You should use pickling spice, bay leaves, thyme, rosemary, salt, water, sliced onions, Worcestershire sauce, garlic powder, onion powder, soy sauce, Cajun spices, Dill, Sugar, and Caribbean seasonings not all at one time but you can use any of these to get it done.
The spices that you can use are bay leaves, thyme, rosemary, salt, water, sliced onions, Worcestershire sauce, garlic powder, onion powder, soy sauce, Cajun spices, Dill, Sugar, and Caribbean seasonings.
So, why does everybody believe that somehow, venison needs to be treated 'special'??? I can tell you from 40+ years of experience, there is no need to 'marinade', 'brine', or 'treat' venison, in order to cook it, unless you have harvested a mule!!! Fry, grill, or saute, you will fine!!

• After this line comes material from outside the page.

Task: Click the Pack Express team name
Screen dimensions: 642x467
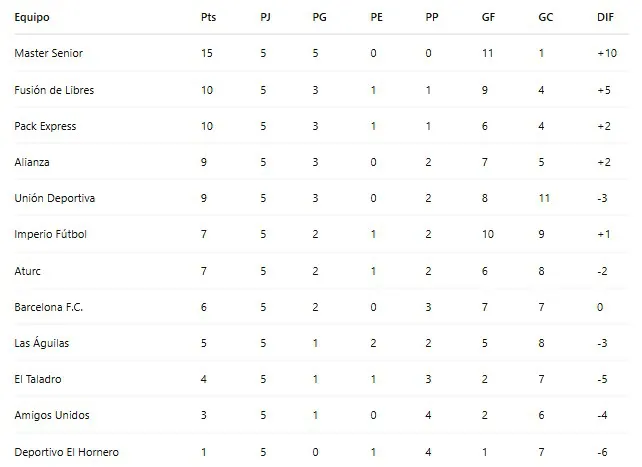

Well my all time favorite spice is seasoning salt and cayenne pepper. I use cayenne pepper because it adds a lot of spice into the brine venison. You don't want to add way too much though because it is very very hot and spicy. Therefore, just use about one spoon.
Salt and Water are what most people soak their venison before they cut it up. If you are looking for a brine to cook it in. Most people use a pickling type spice like they would for corned beef brisket. I prefer to use garlic, salt, chiptole' peppers, and pepper myself.
I personally would start out with pickling spice, rosemary, thyme, sage, bay leaves, and a little bit of chili sauce. Fill a stock pot with water and all your herbs and spices. Add venison and let sit overnight.